"On TV And Video" is a column exploring opportunities and challenges in programmatic TV and video.
Today’s column is written by Manny Puentes, chief technology officer at Altitude Digital.
Following the industry’s adoption of viewability as a core metric, even moving toward transacting on vCPM, advertisers are now eyeing other measures that can tell them more about which factors ultimately drive engagement and conversions.
With video advertising gaining traction on Facebook and Twitter, the muting-by-default behavior on these platforms has advertisers starting to ask about audibility – whether an ad was heard and for how long.
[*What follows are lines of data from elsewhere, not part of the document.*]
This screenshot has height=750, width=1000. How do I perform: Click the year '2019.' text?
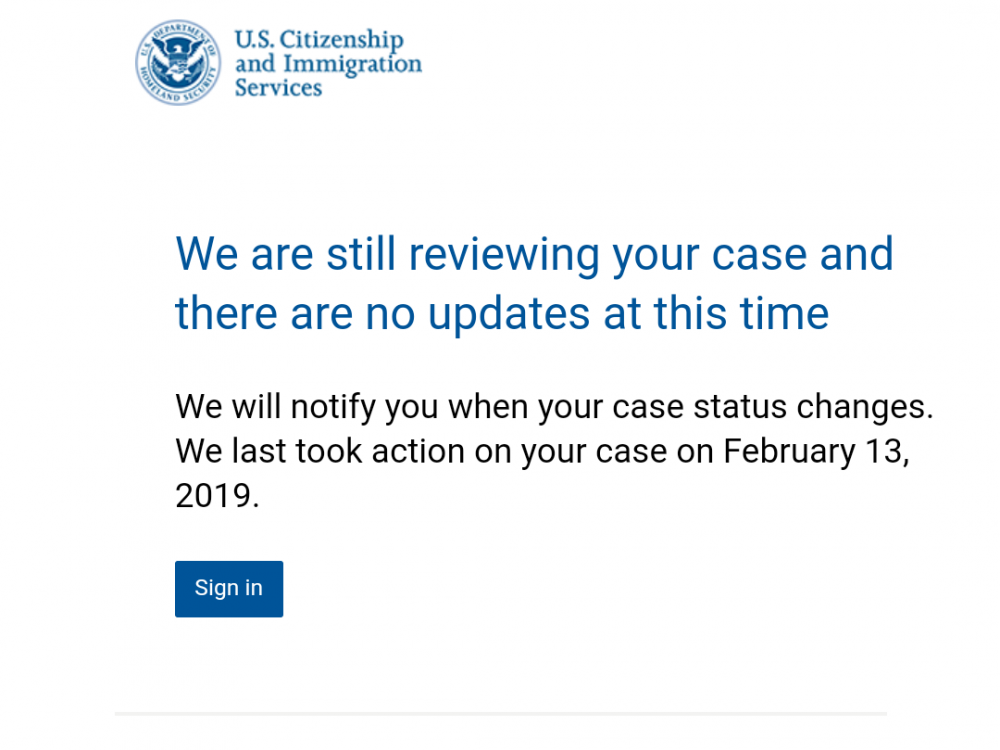pos(217,496)
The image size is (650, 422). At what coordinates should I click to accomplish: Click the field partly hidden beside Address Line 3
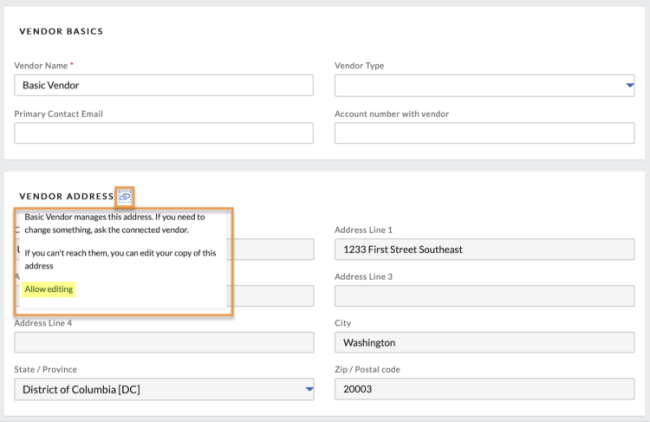[274, 296]
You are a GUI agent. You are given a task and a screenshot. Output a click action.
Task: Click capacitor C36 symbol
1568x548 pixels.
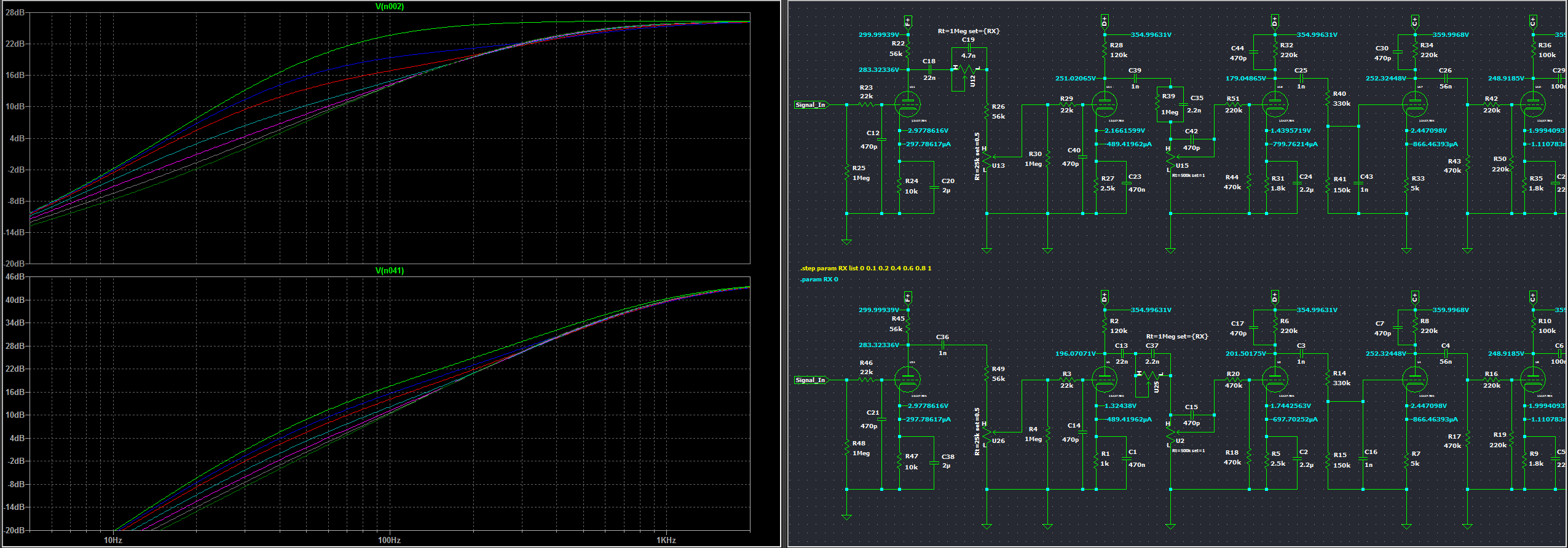[942, 345]
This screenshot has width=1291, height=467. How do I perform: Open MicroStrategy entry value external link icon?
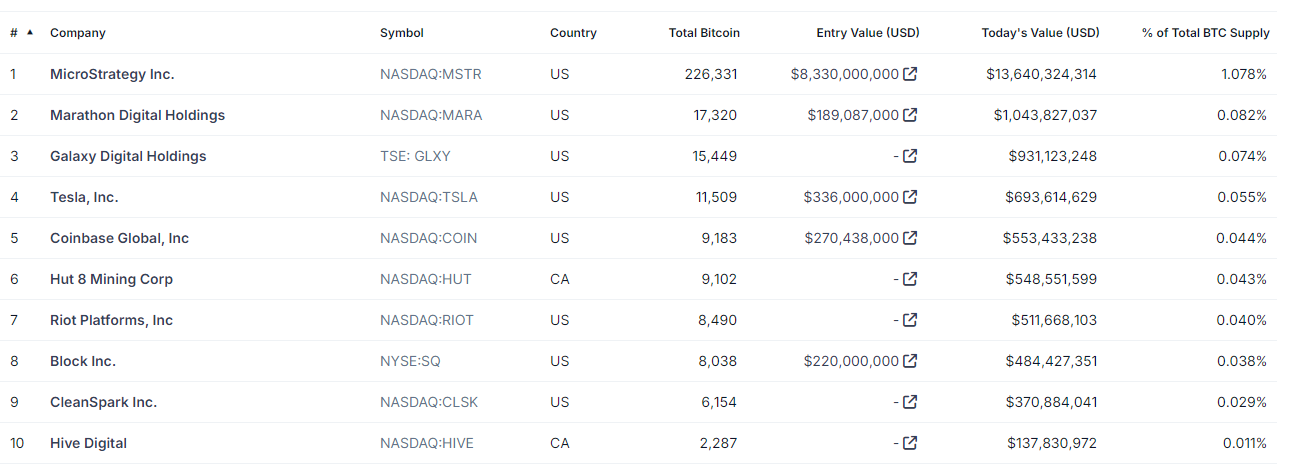click(910, 74)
As audibility enters the conversation in a bigger way, publishers need to stay ahead of the curve and understand and measure the metric on their own sites so they can be well prepared to transact on it when the time comes.
Challenges To Measurement
The MRC hasn't officially created any standard around audibility because traditionally it has been difficult to measure the different ways an advertisement can be muted. Accurately assessing whether someone can hear an ad requires checks at the video file, player and device levels. MRC has delayed setting a standard until the technology to more accurately measure these scenarios is in place.
That has left the onus on verification companies to build that technology and push the conversation forward. Moat measures audibility based on audio checks at the creative and player level, and Google has announced plans to eventually report on audibility across its video advertising products. As more players come to the table with proven measurement technologies, the MRC won't be far behind in creating official guidelines.
Publishers and platforms alike tend to prefer muted-by-default behavior for their video to avoid disrupting users. As video grows in popularity, however, advertisers will no doubt begin looking at how audio impacts overall engagement. They will expect their ads to be heard, not just seen.
Publishers should begin by measuring and understanding their overall audibility rates and how they correlate with other metrics, such as viewability and even fraud. Although bots are successfully mimicking viewability, high audibility may be correlated to lower rates of fraud.
Once publishers have a grasp on their overall audibility, they can begin to package their inventory with these type of value-added metrics that show how their audiences are truly engaging with video on their sites.
A Matter Of Metrics
Most publishers were reactive to meeting the more stringent MRC-sanctioned viewability requirements pushed last year and responded by adjusting layouts, implementing expensive redesigns and installing new measurement technologies.
As audibility comes into focus, publishers now have the ability to get ahead of the curve and use it and other below-the-radar engagement metrics as a position of strength to more successfully package and promote their video inventory.